Es ist insoweit nämlich für eine Prüfung des Vorliegens eines standardisierten Messverfahrens i.S.d. Rspr. des BGH (hierzu: BGHSt 39, 291; 43, 277) notwendig, dass der Messgeräteeinsatz der Bedienungsanleitung entsprechend stattgefunden hat. Kennen weder Verwaltungsbehörde, noch Verteidiger oder Gericht die Bedienungsanleitung, so kann diese Prüfung bei keinem der Verfahrensbeteiligten stattfinden.
Das Gericht stimmt insoweit dem AG Hildesheim, Beschl. v. 29.12.2011 – 31 OWi 27/11 zu, das – hierüber mag im Hinblick auf die rechtliche Würdigung gestritten werden – jedenfalls in tatsächlicher Hinsicht zutreffend ausgeführt hat: “Jedem Hersteller von Geschwindigkeitsmessgeräten zur Verkehrsüberwachung ist bekannt, dass die mit den Geräten durchgeführten Messungen Gegenstand von Verwaltungs- und Gerichtsverfahren sind und insofern der Prüfung auch durch Einsichtnahme in die Bedienungsanleitung unterliegen. Vor diesem Hintergrund ist von einer zumindest konkludenten Einräumung entsprechender Nutzungsrechte mit Erwerb des Messgeräts auszugehen (§ 31 Abs. 5 UrhG), zumal anderenfalls alle Messungen mangels Überprüfbarkeit unverwertbar und die Geräte des Herstellers damit letztlich unverkäuflich wären' (ähnlich: AG Düsseldorf, Beschl. v. 18.10.2011 – 312 OWi 306/11 [b]).
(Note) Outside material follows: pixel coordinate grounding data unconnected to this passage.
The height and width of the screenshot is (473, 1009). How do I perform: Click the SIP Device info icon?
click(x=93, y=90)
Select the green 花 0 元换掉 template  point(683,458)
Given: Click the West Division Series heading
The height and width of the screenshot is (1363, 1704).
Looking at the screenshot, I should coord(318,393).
Im Übrigen hat der Betroffene auch nach dem Grundsatz des fairen Verfahrens Anspruch auf die vorliegend von der Verteidigung erbetenen Unterlagen und Auskünfte zur Durchführung der Messung und zwar unabhängig davon, ob die Unterlagen zur Verfahrensakte zu nehmen sind oder nicht (AG Bamberg, Beschl. v. 11.12.2011 – 14 OWi 2311 Js 13450/11). Der Verteidiger darf die überlassenen Unterlagen ohnehin nur für das jeweilige Verfahren verwenden und insb. nicht anderweitig veröffentlichen (AG Heidelberg, Beschl. v. 31.10.2011 – 3 OW1 510 Js 22198/11).
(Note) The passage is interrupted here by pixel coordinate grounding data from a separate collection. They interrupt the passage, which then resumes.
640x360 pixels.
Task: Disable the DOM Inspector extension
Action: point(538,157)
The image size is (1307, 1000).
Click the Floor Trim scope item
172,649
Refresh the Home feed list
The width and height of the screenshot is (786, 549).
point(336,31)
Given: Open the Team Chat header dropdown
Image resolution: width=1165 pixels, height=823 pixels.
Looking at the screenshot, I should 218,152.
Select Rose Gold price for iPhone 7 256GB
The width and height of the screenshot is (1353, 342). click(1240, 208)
Ein etwaiger Schutz des Urheberrechts müsste also jedenfalls auch hinter dem gewichtigen Recht eines Betr./seines Verteidigers auf Akteneinsicht, welches verfassungsrechtlich durch den Grundsatz auf rechtliches Gehör aus Art. 103 Abs. 1 GG und den Grundsatz des fairen Verfahrens geschützt ist, zurückstehen (AG Karlsruhe, Beschl. v. 22.9.2011 – 1 OWi 127/11).
Die Möglichkeit der Einsichtnahme in die Bedienungsanleitung am Ort der Polizeidienststelle, die die Messung durchgeführt hat, ist im Hinblick auf die hier zwischen dem Sitz der Kreispolizeibehörde und der Niederlassung des Verteidigers liegende Entfernung von etwa 70 km und einer Fahrzeit (laut Routenplaner) von einer Stunde nicht zumutba...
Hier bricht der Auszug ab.